I recall earlier in my career working for a U.S. government agency that stated “All new devices must be scanned by IT”; however, IT would only scan systems when either they identified them or when a new system owner called IT regarding having their device scanned. Due to the lack of automated enforcement, many new systems would connect and not be scanned. Automation removes the SOC from having to monitor for newly connected devices, launching vulnerability scanning against those systems, and applying network access based on the results of the vulnerability scan. Figure 10-15 represents this example workflow to accommodate new systems connecting to the network as a playbook. The icons in red represent what is being automated in this example. Notice in this example that most steps can be automated, leading to a lot of saved time!

Images

FIGURE 10-15 Example of Automated Playbook for Vulnerability Compliance Enforcement

Automating Playbooks

There are different approaches to automate each step represented in the Figure 10-15 playbook. Provisioning access is commonly automated using a network access control (NAC) technology. Vulnerability scanning can be triggered based on the event of a device connecting to the network, identified either through monitoring switch connection states, such as leveraging link-up traps, or through direct integration with a NAC technology. A SIEM, vulnerability scanner, and NAC technology can be configured to generate alerts based on any of these actions, and those alerts can include notifying parties responsible for delivering the services described by this playbook.

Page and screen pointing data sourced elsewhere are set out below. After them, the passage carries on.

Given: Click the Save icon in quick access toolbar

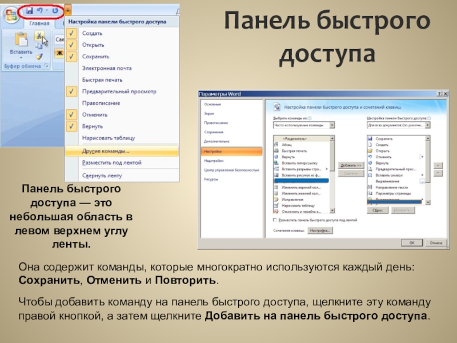Looking at the screenshot, I should [x=29, y=11].

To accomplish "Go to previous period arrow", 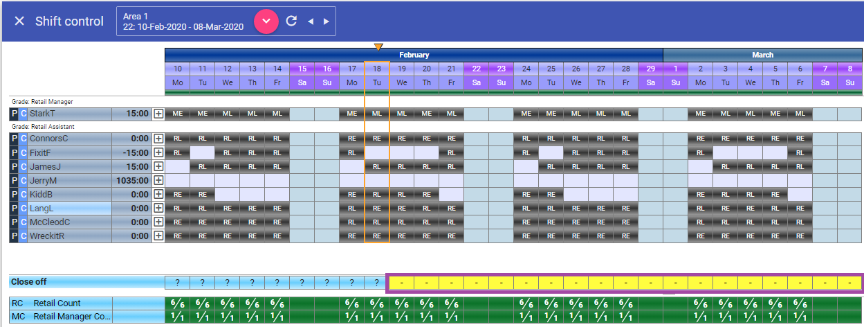I will [311, 21].
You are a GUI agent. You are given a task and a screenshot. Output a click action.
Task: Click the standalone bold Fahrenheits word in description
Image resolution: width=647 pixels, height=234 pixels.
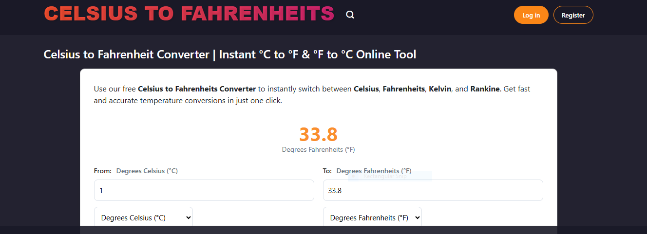click(403, 89)
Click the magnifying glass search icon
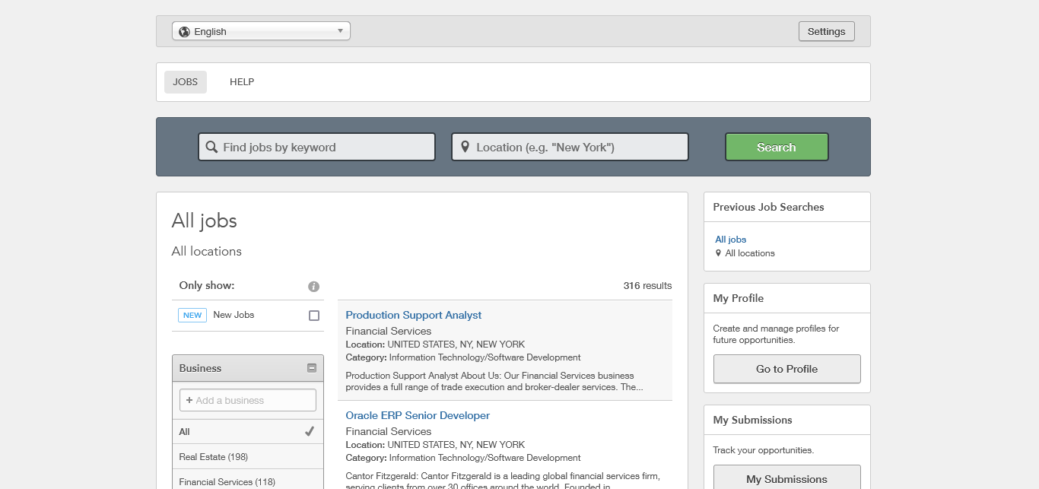 pyautogui.click(x=211, y=148)

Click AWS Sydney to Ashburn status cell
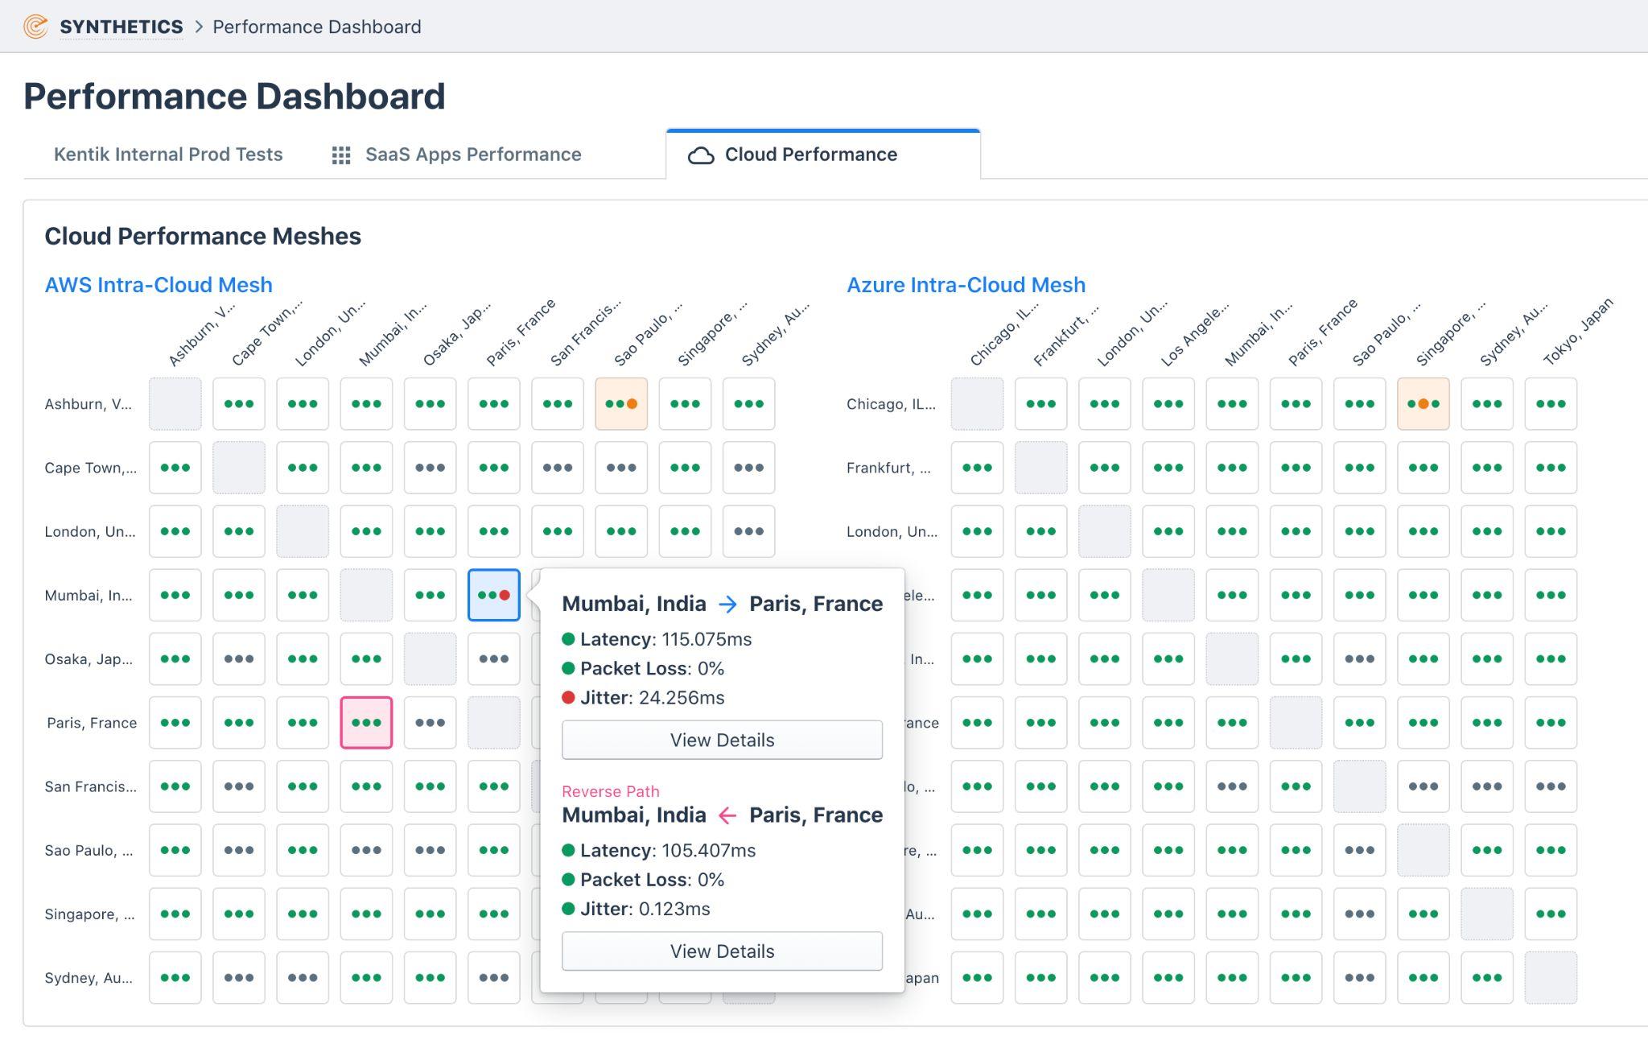(x=175, y=978)
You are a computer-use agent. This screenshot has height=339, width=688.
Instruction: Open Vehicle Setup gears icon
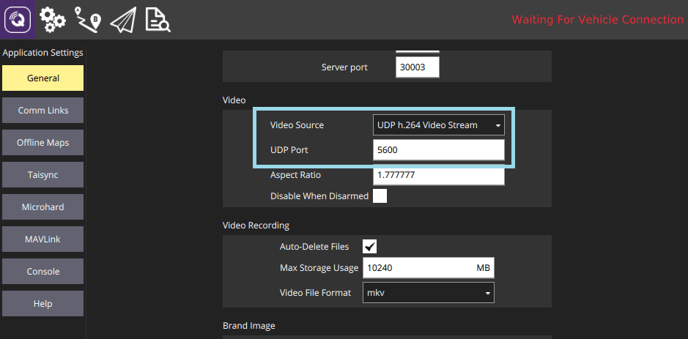coord(53,20)
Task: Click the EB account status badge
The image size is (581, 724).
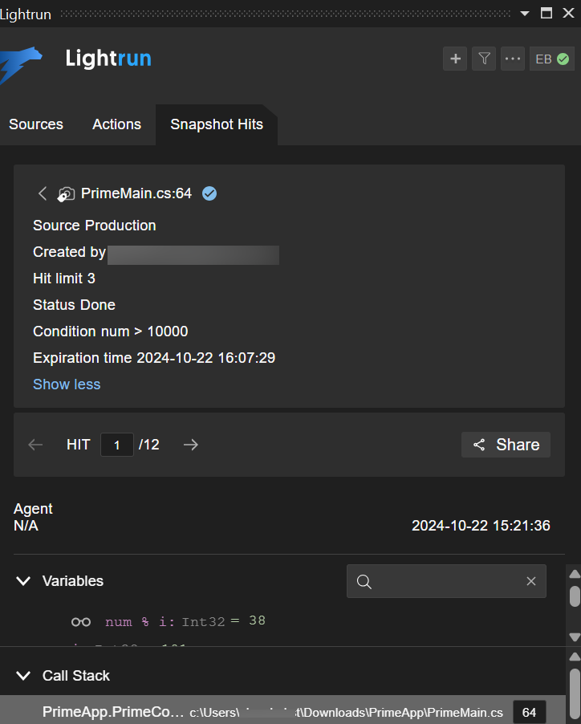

Figure 10-16 shows an example of this configuration with Cisco Identity Services Engine (ISE), a NAC technology, working with Nexpose, a vulnerability scanner by Rapid7. Figure 10-16 shows a Cisco ISE policy stating that if a system connects to the network and Rapid7 Nexpose identifies that it has a threat ranked as a CVSS score of greater than 7, then enforce the Quarantine policy. The Quarantine policy could mean moving the system to a different network, applying access control lists to limit what the system can connect to, or even removing the system from the network. This setup automates the response to when a system has a vulnerability, which saves the SOC time and ensures the same response is issued anytime this situation occurs.

Images

FIGURE 10-16 Cisco ISE Configured with Rapid7 Nexpose Example

Another example is using the same Cisco ISE network access control technology to automate the response of threats seen by an internal IDS/IPS. Figure 10-17 shows rules in Cisco Firepower, a next-generation firewall with IPS capabilities, configured to be automatically enforced by Cisco ISE. Figure 10-17 shows that Cisco Firepower is set up to look for malware and, if a malware event occurs, automatically instruct Cisco ISE to move the associated endpoint to the Quarantine policy. Once again, the SOC can save time by automating this response and can be assured that the response is repeatable, regardless of the time of day. This ensures trust that the same response is consistently delivered.

Images

FIGURE 10-17 Cisco Firepower Configuration Rule Example

Common Targets for Automation

Almost every task can take on some form of automation based on how repeatable and complex the task can be. In fact, instead of restricting automation to specific features that the vendor must build and maintain, many vendors are including application programming interfaces (APIs) and other open platforms that support almost any type of automation to occur through specialized programming known as DevOps. (DevOps was introduced earlier in the context of SOAR and will be covered in more detail later in the “DevOps Programming” section.) However, there are several common tasks that are ideal candidates for automation.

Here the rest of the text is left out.